WORK REQUIRED: Write out all the entries below without any change.

DATA IN THIS EXERCISE:
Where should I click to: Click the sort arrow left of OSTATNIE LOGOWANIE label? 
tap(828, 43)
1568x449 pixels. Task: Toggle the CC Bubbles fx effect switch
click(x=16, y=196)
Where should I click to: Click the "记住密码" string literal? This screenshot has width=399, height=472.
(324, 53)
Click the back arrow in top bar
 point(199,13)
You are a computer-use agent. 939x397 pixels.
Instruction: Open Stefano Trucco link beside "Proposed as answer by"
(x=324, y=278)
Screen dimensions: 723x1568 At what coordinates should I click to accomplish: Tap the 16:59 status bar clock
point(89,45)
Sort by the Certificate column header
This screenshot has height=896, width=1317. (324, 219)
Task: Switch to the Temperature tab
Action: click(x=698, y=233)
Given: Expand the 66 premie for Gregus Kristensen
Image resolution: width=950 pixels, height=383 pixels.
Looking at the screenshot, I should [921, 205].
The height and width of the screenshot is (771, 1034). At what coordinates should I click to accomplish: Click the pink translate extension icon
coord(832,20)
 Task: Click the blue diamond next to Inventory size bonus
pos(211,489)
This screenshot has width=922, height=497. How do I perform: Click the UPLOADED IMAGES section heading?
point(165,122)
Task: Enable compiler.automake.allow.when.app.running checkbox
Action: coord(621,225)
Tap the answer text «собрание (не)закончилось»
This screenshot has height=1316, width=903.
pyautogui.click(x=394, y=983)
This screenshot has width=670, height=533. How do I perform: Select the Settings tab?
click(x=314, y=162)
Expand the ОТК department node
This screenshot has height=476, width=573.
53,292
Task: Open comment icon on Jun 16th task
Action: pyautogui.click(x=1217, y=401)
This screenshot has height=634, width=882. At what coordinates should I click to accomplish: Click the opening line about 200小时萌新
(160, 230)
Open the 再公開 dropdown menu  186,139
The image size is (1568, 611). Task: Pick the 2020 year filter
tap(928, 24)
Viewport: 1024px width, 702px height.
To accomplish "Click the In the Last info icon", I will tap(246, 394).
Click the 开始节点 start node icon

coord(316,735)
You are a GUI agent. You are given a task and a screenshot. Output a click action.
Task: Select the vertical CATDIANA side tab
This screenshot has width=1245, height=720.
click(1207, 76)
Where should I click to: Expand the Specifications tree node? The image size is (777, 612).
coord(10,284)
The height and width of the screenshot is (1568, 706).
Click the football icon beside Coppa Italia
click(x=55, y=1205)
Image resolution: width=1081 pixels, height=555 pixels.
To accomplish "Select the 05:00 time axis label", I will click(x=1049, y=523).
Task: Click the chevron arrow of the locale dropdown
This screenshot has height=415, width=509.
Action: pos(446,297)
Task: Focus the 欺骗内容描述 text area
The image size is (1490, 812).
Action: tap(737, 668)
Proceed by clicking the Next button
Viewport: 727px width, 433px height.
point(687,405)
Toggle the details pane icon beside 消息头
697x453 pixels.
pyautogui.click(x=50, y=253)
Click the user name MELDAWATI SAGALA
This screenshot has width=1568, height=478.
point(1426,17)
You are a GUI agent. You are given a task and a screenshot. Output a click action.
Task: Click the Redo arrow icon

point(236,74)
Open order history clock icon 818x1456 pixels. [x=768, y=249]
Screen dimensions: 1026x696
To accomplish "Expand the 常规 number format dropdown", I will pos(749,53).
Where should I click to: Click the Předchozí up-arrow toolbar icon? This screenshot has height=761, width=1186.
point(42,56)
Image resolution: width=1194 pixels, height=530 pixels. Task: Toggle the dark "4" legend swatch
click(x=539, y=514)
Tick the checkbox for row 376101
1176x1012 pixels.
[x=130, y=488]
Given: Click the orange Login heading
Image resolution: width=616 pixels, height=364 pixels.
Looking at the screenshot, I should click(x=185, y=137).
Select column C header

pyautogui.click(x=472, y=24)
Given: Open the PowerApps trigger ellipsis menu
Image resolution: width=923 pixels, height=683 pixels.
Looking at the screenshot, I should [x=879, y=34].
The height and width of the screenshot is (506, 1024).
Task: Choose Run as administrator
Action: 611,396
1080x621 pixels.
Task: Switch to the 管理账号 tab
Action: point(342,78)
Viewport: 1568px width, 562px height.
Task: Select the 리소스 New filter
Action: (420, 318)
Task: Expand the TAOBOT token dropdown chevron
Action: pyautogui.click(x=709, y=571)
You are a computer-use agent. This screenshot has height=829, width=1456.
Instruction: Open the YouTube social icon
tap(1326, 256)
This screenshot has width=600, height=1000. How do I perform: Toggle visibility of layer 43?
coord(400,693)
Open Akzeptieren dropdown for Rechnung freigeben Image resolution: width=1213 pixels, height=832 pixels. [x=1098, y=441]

TASK SOLUTION:
Where should I click to: Click the sort arrow left of OSTATNIE LOGOWANIE label? 
tap(828, 43)
1568x449 pixels. Task: Toggle the CC Bubbles fx effect switch
click(x=16, y=196)
Where should I click to: Click the "记住密码" string literal? This screenshot has width=399, height=472.
(324, 53)
Click the back arrow in top bar
 point(199,13)
You are a computer-use agent. 939x397 pixels.
Instruction: Open Stefano Trucco link beside "Proposed as answer by"
(x=324, y=278)
Screen dimensions: 723x1568 At what coordinates should I click to accomplish: Tap the 16:59 status bar clock
point(89,45)
Sort by the Certificate column header
This screenshot has height=896, width=1317. (324, 219)
Task: Switch to the Temperature tab
Action: click(x=698, y=233)
Given: Expand the 66 premie for Gregus Kristensen
Image resolution: width=950 pixels, height=383 pixels.
Looking at the screenshot, I should [921, 205].
The height and width of the screenshot is (771, 1034). At what coordinates should I click to accomplish: Click the pink translate extension icon
coord(832,20)
 Task: Click the blue diamond next to Inventory size bonus
pos(211,489)
This screenshot has width=922, height=497. How do I perform: Click the UPLOADED IMAGES section heading?
point(165,122)
Task: Enable compiler.automake.allow.when.app.running checkbox
Action: coord(621,225)
Tap the answer text «собрание (не)закончилось»
This screenshot has height=1316, width=903.
pyautogui.click(x=394, y=983)
This screenshot has width=670, height=533. How do I perform: Select the Settings tab?
click(x=314, y=162)
Expand the ОТК department node
This screenshot has height=476, width=573.
53,292
Task: Open comment icon on Jun 16th task
Action: pyautogui.click(x=1217, y=401)
This screenshot has height=634, width=882. At what coordinates should I click to accomplish: Click the opening line about 200小时萌新
(160, 230)
Open the 再公開 dropdown menu  186,139
The image size is (1568, 611). Task: Pick the 2020 year filter
tap(928, 24)
Viewport: 1024px width, 702px height.
To accomplish "Click the In the Last info icon", I will tap(246, 394).
Click the 开始节点 start node icon

coord(316,735)
You are a GUI agent. You are given a task and a screenshot. Output a click action.
Task: Select the vertical CATDIANA side tab
This screenshot has width=1245, height=720.
click(1207, 76)
Where should I click to: Expand the Specifications tree node? The image size is (777, 612).
coord(10,284)
The height and width of the screenshot is (1568, 706).
Click the football icon beside Coppa Italia
click(x=55, y=1205)
Image resolution: width=1081 pixels, height=555 pixels.
To accomplish "Select the 05:00 time axis label", I will click(x=1049, y=523).
Task: Click the chevron arrow of the locale dropdown
This screenshot has height=415, width=509.
Action: pos(446,297)
Task: Focus the 欺骗内容描述 text area
The image size is (1490, 812).
Action: tap(737, 668)
Proceed by clicking the Next button
Viewport: 727px width, 433px height.
point(687,405)
Toggle the details pane icon beside 消息头
697x453 pixels.
pyautogui.click(x=50, y=253)
Click the user name MELDAWATI SAGALA
This screenshot has width=1568, height=478.
point(1426,17)
You are a GUI agent. You are given a task and a screenshot. Output a click action.
Task: Click the Redo arrow icon

point(236,74)
Open order history clock icon 818x1456 pixels. [x=768, y=249]
Screen dimensions: 1026x696
To accomplish "Expand the 常规 number format dropdown", I will pos(749,53).
Where should I click to: Click the Předchozí up-arrow toolbar icon? This screenshot has height=761, width=1186.
point(42,56)
Image resolution: width=1194 pixels, height=530 pixels. Task: Toggle the dark "4" legend swatch
click(x=539, y=514)
Tick the checkbox for row 376101
1176x1012 pixels.
[x=130, y=488]
Given: Click the orange Login heading
Image resolution: width=616 pixels, height=364 pixels.
Looking at the screenshot, I should click(x=185, y=137).
Select column C header

pyautogui.click(x=472, y=24)
Given: Open the PowerApps trigger ellipsis menu
Image resolution: width=923 pixels, height=683 pixels.
Looking at the screenshot, I should [x=879, y=34].
The height and width of the screenshot is (506, 1024).
Task: Choose Run as administrator
Action: 611,396
1080x621 pixels.
Task: Switch to the 管理账号 tab
Action: point(342,78)
Viewport: 1568px width, 562px height.
Task: Select the 리소스 New filter
Action: (420, 318)
Task: Expand the TAOBOT token dropdown chevron
Action: pyautogui.click(x=709, y=571)
You are a computer-use agent. This screenshot has height=829, width=1456.
Instruction: Open the YouTube social icon
tap(1326, 256)
This screenshot has width=600, height=1000. How do I perform: Toggle visibility of layer 43?
coord(400,693)
Open Akzeptieren dropdown for Rechnung freigeben Image resolution: width=1213 pixels, height=832 pixels. [x=1098, y=441]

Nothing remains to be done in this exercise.